4. Explain the elements that you would ask for in taking a social disadvantage snapshot
and why they are relevant to health care delivery.
ANSWER: MESSST
Money: Self-evidently, someone with reduced financial means may have difficulty
affording medications or the cost of health care, if it isn’t bulk-billed. People with family
obligations and reduced financial means often have to make choices about whether they
expend money on their own health. This part of the interview should ask them the source
of their income – Centrelink, or work. If the patient works, find out if it’s casual, parttime or full-time. Casual workers are often likely to prioritise working above resting if ill
because they won’t have sick leave.
Education: Education levels are reflected in a patient’s ability to read, understand and
follow treatment plans.
Shelter: Patients with no fixed accommodation are at serious health risk. (in the ACT,
these people won’t be living rough over winter, but rather couch-surfing every night).

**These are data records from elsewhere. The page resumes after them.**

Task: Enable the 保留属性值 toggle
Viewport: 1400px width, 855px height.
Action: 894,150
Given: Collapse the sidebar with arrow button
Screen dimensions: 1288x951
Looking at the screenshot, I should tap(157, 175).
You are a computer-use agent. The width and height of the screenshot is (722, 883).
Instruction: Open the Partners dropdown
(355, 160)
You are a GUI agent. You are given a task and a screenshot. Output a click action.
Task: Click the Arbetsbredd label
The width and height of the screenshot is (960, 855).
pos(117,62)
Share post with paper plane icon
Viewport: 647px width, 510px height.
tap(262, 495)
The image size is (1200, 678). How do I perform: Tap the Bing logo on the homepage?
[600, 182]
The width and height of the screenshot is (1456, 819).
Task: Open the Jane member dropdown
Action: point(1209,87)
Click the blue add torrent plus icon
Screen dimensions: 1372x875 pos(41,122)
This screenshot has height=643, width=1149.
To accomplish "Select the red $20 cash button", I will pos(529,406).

The ACT has a lot of very substandard, near-slum rental properties – including the public
rental accommodation in the inner city and the boarding houses which stretch along
Northbourne Avenue as you drive into Canberra down the Federal Highway. People in
these houses have higher risks of being exposed to violence, and to extreme cold and
mould over winter. The internal temperature of some of the ACT’s public rental
properties drops to -6 degrees overnight in winter.
Someone to look after you This is of relevance because if there’ s no one to look after you
when you’re unwell (eg a family member or friend) then you are likely to have more
difficulty accessing health care.
Someone you have to look after. Many poor people also have very high carer burdens one of the features contributing to their poverty since it stops them from working or
studying. If you have a high carer burden you will often prioritise the health of those you
care for over your own – or be unable to seek care because you can’t cart around all the
children you look after on public transport.
Transport. If you can’t run your own car, in many cities, including Canberra, accessing
health care will be difficult. Many people in Canberra regularly spend 2-3 hours on
public transport every day travelling a distance that would take about 20 minutes to drive.